ASSIGNED TASK - After finding the line that holds "Click the word" below, set down that line and the rest through the final one exactly, leaving the pictures out.

ENTRIES SHOWN -
--

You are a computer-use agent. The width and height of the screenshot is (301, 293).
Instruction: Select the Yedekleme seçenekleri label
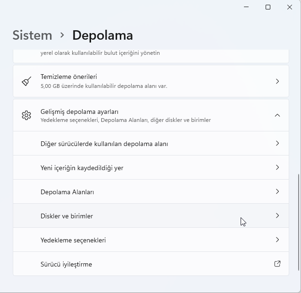(x=73, y=240)
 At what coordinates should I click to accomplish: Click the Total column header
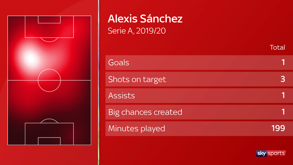277,47
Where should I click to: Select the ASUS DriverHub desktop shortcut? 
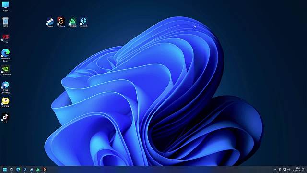click(x=5, y=87)
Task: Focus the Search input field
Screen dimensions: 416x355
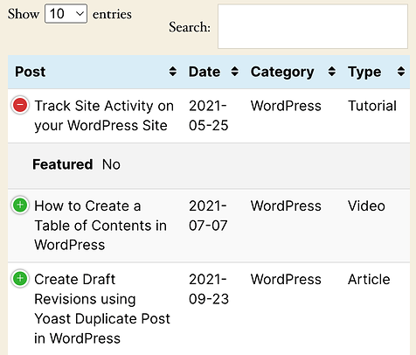Action: pyautogui.click(x=313, y=26)
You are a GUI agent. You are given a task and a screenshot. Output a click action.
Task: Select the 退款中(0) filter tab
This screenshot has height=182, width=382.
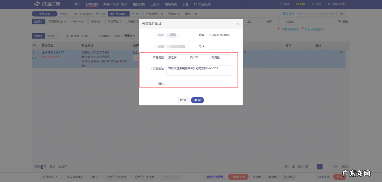pyautogui.click(x=191, y=13)
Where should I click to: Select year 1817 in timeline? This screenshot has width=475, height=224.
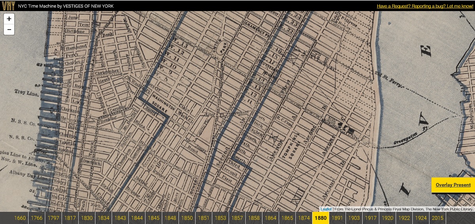(x=70, y=218)
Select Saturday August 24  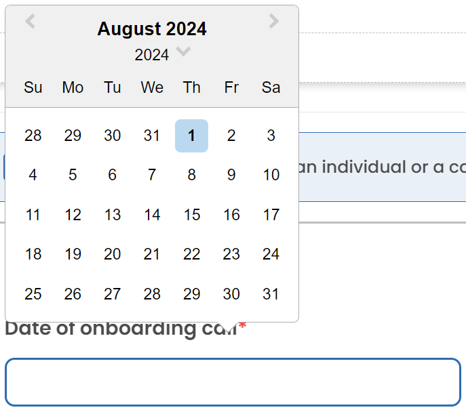point(271,254)
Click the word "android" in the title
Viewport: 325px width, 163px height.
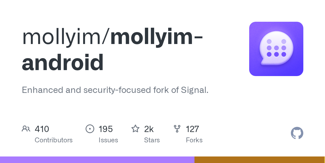tap(63, 62)
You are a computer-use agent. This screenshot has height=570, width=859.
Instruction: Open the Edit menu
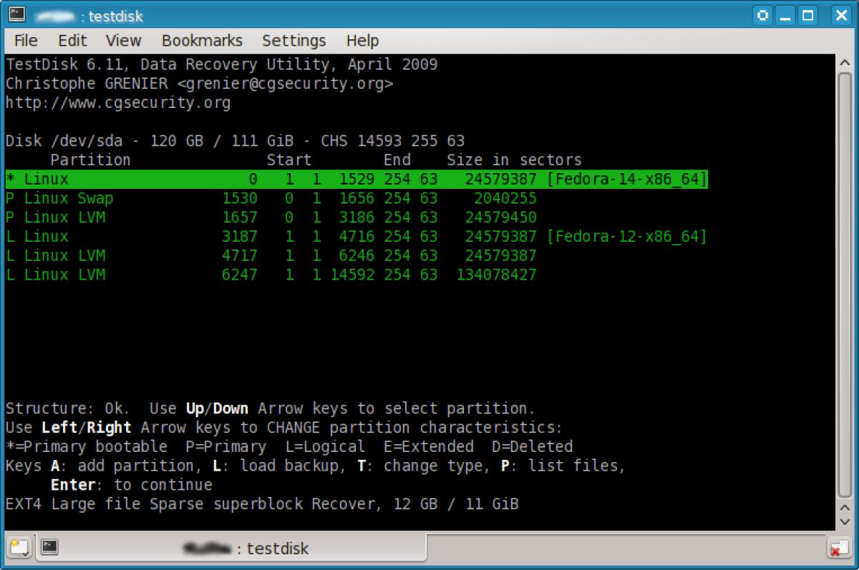(72, 41)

--

EXERCISE ANSWER -
Click the word "android" in the title
Viewport: 325px width, 163px height.
tap(63, 62)
You are a computer-use agent. This screenshot has height=570, width=859.
Instruction: Open the Edit menu
(72, 41)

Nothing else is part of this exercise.